- [Data records]
►

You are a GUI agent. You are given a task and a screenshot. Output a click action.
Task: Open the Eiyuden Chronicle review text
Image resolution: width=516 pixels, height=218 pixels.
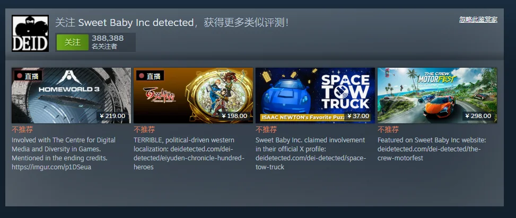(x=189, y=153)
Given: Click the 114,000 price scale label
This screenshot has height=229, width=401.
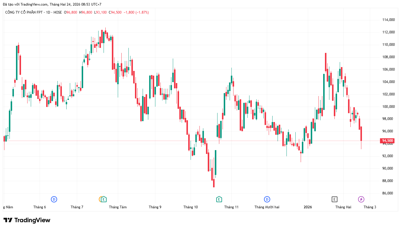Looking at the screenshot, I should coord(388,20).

◄
►

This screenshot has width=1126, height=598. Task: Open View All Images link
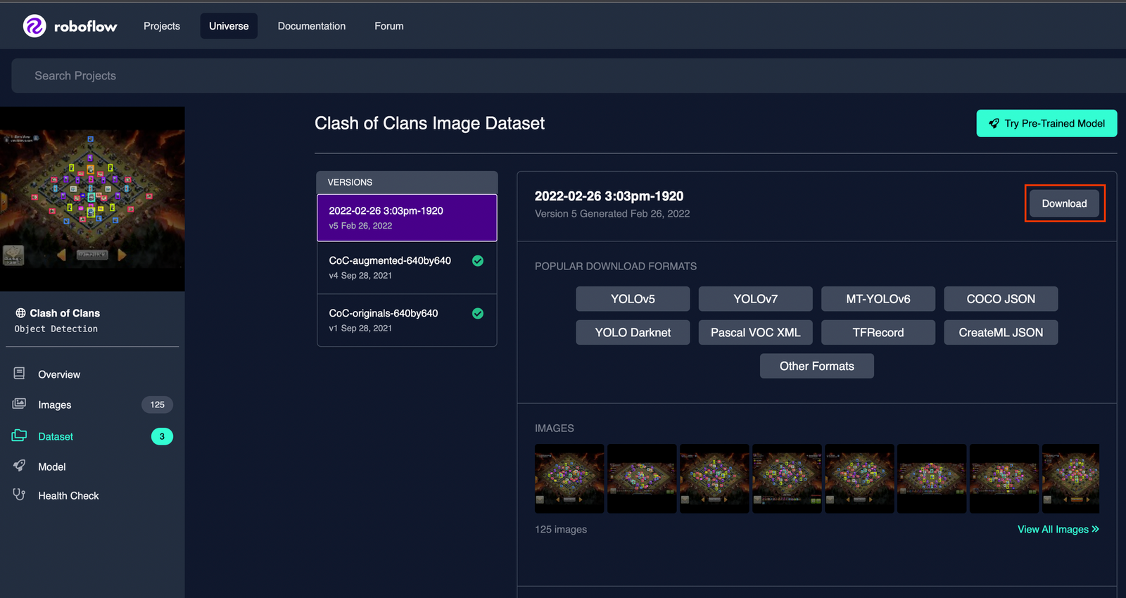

◄
►

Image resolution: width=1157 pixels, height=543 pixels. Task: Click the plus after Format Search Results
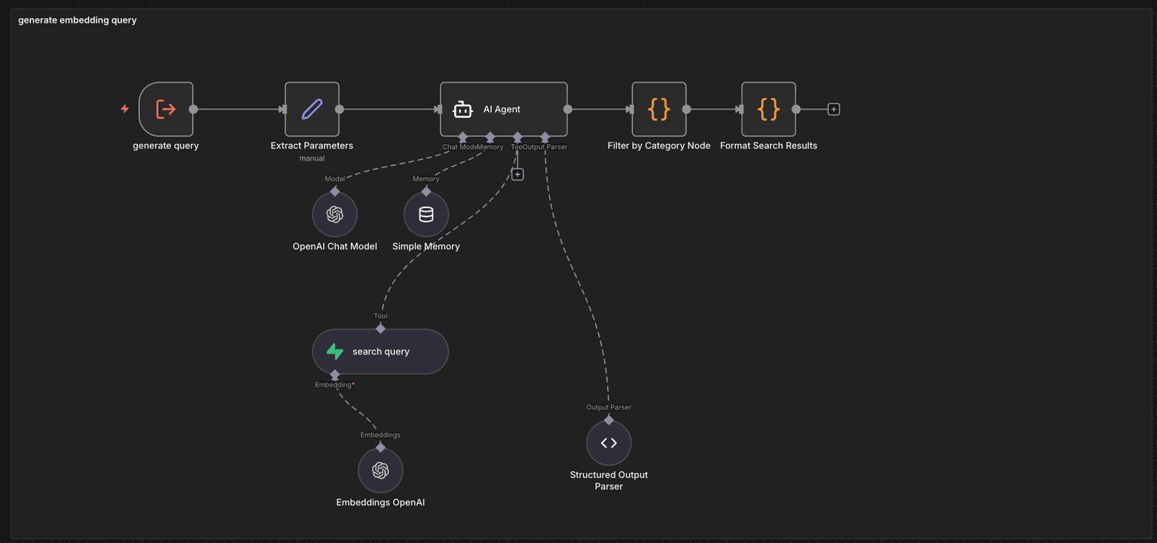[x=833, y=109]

◄

- [Problem to work on] Take each line of the material above that holds the string "Open" and copy it.

- [Problem solution]
Task: Open the Eiyuden Chronicle review text
This screenshot has width=1126, height=598. Task: Open View All Images link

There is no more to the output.